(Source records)
========================================
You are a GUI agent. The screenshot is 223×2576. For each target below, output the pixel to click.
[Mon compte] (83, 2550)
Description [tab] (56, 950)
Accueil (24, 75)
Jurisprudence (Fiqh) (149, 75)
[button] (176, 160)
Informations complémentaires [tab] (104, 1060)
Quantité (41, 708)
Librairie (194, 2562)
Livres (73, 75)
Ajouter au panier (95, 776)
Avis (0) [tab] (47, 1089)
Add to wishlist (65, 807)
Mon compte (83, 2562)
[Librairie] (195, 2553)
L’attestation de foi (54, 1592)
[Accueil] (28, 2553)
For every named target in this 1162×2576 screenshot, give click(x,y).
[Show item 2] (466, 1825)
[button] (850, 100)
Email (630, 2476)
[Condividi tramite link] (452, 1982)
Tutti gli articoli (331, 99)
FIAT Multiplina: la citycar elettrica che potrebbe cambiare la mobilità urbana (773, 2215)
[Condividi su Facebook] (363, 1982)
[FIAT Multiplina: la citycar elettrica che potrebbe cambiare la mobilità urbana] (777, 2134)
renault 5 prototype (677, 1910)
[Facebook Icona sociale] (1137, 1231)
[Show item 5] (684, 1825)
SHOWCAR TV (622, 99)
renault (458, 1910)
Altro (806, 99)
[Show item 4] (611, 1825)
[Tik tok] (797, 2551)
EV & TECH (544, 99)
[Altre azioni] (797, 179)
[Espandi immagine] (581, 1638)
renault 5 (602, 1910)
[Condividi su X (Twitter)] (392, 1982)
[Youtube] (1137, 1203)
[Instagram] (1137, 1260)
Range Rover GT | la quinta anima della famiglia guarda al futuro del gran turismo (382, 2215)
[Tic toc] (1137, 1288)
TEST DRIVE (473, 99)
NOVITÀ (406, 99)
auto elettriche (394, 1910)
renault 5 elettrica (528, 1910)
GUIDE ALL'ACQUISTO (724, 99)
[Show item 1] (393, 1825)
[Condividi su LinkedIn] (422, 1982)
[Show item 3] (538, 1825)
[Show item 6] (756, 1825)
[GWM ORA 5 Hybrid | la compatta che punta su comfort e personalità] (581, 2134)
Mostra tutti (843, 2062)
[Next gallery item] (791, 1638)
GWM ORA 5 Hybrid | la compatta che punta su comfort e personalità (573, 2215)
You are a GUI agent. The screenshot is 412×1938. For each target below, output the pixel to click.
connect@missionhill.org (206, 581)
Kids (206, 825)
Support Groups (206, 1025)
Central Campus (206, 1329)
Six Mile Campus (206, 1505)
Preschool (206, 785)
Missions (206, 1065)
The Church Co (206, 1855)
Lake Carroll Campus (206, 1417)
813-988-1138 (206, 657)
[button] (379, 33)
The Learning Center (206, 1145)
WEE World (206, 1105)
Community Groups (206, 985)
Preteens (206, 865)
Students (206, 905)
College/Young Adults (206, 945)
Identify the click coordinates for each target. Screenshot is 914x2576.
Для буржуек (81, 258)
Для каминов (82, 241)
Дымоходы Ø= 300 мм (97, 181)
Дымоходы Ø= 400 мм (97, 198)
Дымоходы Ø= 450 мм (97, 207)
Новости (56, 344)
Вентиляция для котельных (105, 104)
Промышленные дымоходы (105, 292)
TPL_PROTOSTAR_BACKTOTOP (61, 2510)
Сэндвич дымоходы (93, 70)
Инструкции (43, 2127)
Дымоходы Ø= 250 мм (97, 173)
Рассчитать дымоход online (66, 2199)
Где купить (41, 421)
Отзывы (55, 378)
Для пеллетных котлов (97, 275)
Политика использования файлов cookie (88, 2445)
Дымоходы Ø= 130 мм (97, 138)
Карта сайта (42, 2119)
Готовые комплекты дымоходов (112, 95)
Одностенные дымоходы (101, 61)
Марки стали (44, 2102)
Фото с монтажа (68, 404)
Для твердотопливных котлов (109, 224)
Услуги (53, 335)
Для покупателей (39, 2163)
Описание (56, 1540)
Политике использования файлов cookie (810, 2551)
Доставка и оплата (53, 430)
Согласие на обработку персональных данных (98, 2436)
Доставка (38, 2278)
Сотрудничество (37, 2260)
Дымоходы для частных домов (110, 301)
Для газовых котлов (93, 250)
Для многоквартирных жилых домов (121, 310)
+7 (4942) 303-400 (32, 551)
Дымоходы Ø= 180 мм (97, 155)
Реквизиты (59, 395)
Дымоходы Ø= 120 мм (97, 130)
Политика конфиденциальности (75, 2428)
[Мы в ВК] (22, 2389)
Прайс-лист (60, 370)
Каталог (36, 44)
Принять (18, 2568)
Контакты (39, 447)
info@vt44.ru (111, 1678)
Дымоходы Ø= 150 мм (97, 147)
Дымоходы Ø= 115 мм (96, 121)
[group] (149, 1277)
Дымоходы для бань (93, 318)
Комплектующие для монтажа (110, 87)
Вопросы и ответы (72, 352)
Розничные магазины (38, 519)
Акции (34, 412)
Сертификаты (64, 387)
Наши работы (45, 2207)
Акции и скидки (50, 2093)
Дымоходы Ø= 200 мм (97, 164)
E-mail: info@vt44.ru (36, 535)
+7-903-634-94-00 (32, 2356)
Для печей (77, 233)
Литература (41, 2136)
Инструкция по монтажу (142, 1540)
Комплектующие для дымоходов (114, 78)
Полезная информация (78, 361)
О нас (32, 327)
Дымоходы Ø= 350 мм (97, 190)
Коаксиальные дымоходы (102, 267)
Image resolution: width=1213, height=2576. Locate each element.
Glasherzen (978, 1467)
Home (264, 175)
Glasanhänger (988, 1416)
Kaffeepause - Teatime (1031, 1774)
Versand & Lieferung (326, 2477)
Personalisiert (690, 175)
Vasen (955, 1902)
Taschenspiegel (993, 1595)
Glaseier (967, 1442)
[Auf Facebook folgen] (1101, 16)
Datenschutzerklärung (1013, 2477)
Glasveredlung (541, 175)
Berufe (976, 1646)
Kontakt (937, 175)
========================================
▸ **PROBLEM DESCRIPTION**
In this exercise, you retype all of the data exactly as it appears above.

▸ **REPLY**
You are a GUI agent. The screenshot is 223×2576. For each target below, output the pixel to click.
[Mon compte] (83, 2550)
Description [tab] (56, 950)
Accueil (24, 75)
Jurisprudence (Fiqh) (149, 75)
[button] (176, 160)
Informations complémentaires [tab] (104, 1060)
Quantité (41, 708)
Librairie (194, 2562)
Livres (73, 75)
Ajouter au panier (95, 776)
Avis (0) [tab] (47, 1089)
Add to wishlist (65, 807)
Mon compte (83, 2562)
[Librairie] (195, 2553)
L’attestation de foi (54, 1592)
[Accueil] (28, 2553)
For every named target in this 1162×2576 screenshot, give click(x,y).
[Show item 2] (466, 1825)
[button] (850, 100)
Email (630, 2476)
[Condividi tramite link] (452, 1982)
Tutti gli articoli (331, 99)
FIAT Multiplina: la citycar elettrica che potrebbe cambiare la mobilità urbana (773, 2215)
[Condividi su Facebook] (363, 1982)
[FIAT Multiplina: la citycar elettrica che potrebbe cambiare la mobilità urbana] (777, 2134)
renault 5 prototype (677, 1910)
[Facebook Icona sociale] (1137, 1231)
[Show item 5] (684, 1825)
SHOWCAR TV (622, 99)
renault (458, 1910)
Altro (806, 99)
[Show item 4] (611, 1825)
[Tik tok] (797, 2551)
EV & TECH (544, 99)
[Altre azioni] (797, 179)
[Espandi immagine] (581, 1638)
renault 5 (602, 1910)
[Condividi su X (Twitter)] (392, 1982)
[Youtube] (1137, 1203)
[Instagram] (1137, 1260)
Range Rover GT | la quinta anima della famiglia guarda al futuro del gran turismo (382, 2215)
[Tic toc] (1137, 1288)
TEST DRIVE (473, 99)
NOVITÀ (406, 99)
auto elettriche (394, 1910)
renault 5 elettrica (528, 1910)
GUIDE ALL'ACQUISTO (724, 99)
[Show item 1] (393, 1825)
[Condividi su LinkedIn] (422, 1982)
[Show item 3] (538, 1825)
[Show item 6] (756, 1825)
[GWM ORA 5 Hybrid | la compatta che punta su comfort e personalità] (581, 2134)
Mostra tutti (843, 2062)
[Next gallery item] (791, 1638)
GWM ORA 5 Hybrid | la compatta che punta su comfort e personalità (573, 2215)
You are a GUI agent. The screenshot is 412×1938. For each target below, output the pixel to click.
connect@missionhill.org (206, 581)
Kids (206, 825)
Support Groups (206, 1025)
Central Campus (206, 1329)
Six Mile Campus (206, 1505)
Preschool (206, 785)
Missions (206, 1065)
The Church Co (206, 1855)
Lake Carroll Campus (206, 1417)
813-988-1138 (206, 657)
[button] (379, 33)
The Learning Center (206, 1145)
WEE World (206, 1105)
Community Groups (206, 985)
Preteens (206, 865)
Students (206, 905)
College/Young Adults (206, 945)
Identify the click coordinates for each target. Screenshot is 914x2576.
Для буржуек (81, 258)
Для каминов (82, 241)
Дымоходы Ø= 300 мм (97, 181)
Дымоходы Ø= 400 мм (97, 198)
Дымоходы Ø= 450 мм (97, 207)
Новости (56, 344)
Вентиляция для котельных (105, 104)
Промышленные дымоходы (105, 292)
TPL_PROTOSTAR_BACKTOTOP (61, 2510)
Сэндвич дымоходы (93, 70)
Инструкции (43, 2127)
Дымоходы Ø= 250 мм (97, 173)
Рассчитать дымоход online (66, 2199)
Где купить (41, 421)
Отзывы (55, 378)
Для пеллетных котлов (97, 275)
Политика использования файлов cookie (88, 2445)
Дымоходы Ø= 130 мм (97, 138)
Карта сайта (42, 2119)
Готовые комплекты дымоходов (112, 95)
Одностенные дымоходы (101, 61)
Марки стали (44, 2102)
Фото с монтажа (68, 404)
Для твердотопливных котлов (109, 224)
Услуги (53, 335)
Для покупателей (39, 2163)
Описание (56, 1540)
Политике использования файлов cookie (810, 2551)
Доставка и оплата (53, 430)
Согласие на обработку персональных данных (98, 2436)
Доставка (38, 2278)
Сотрудничество (37, 2260)
Дымоходы для частных домов (110, 301)
Для газовых котлов (93, 250)
Для многоквартирных жилых домов (121, 310)
+7 (4942) 303-400 (32, 551)
Дымоходы Ø= 180 мм (97, 155)
Реквизиты (59, 395)
Дымоходы Ø= 120 мм (97, 130)
Политика конфиденциальности (75, 2428)
[Мы в ВК] (22, 2389)
Прайс-лист (60, 370)
Каталог (36, 44)
Принять (18, 2568)
Контакты (39, 447)
info@vt44.ru (111, 1678)
Дымоходы Ø= 150 мм (97, 147)
Дымоходы Ø= 115 мм (96, 121)
[group] (149, 1277)
Дымоходы для бань (93, 318)
Комплектующие для монтажа (110, 87)
Вопросы и ответы (72, 352)
Розничные магазины (38, 519)
Акции (34, 412)
Сертификаты (64, 387)
Наши работы (45, 2207)
Акции и скидки (50, 2093)
Дымоходы Ø= 200 мм (97, 164)
E-mail: info@vt44.ru (36, 535)
+7-903-634-94-00 (32, 2356)
Для печей (77, 233)
Литература (41, 2136)
Инструкция по монтажу (142, 1540)
Комплектующие для дымоходов (114, 78)
Полезная информация (78, 361)
О нас (32, 327)
Дымоходы Ø= 350 мм (97, 190)
Коаксиальные дымоходы (102, 267)
Image resolution: width=1213, height=2576. Locate each element.
Glasherzen (978, 1467)
Home (264, 175)
Glasanhänger (988, 1416)
Kaffeepause - Teatime (1031, 1774)
Versand & Lieferung (326, 2477)
Personalisiert (690, 175)
Vasen (955, 1902)
Taschenspiegel (993, 1595)
Glaseier (967, 1442)
[Auf Facebook folgen] (1101, 16)
Datenschutzerklärung (1013, 2477)
Glasveredlung (541, 175)
Berufe (976, 1646)
Kontakt (937, 175)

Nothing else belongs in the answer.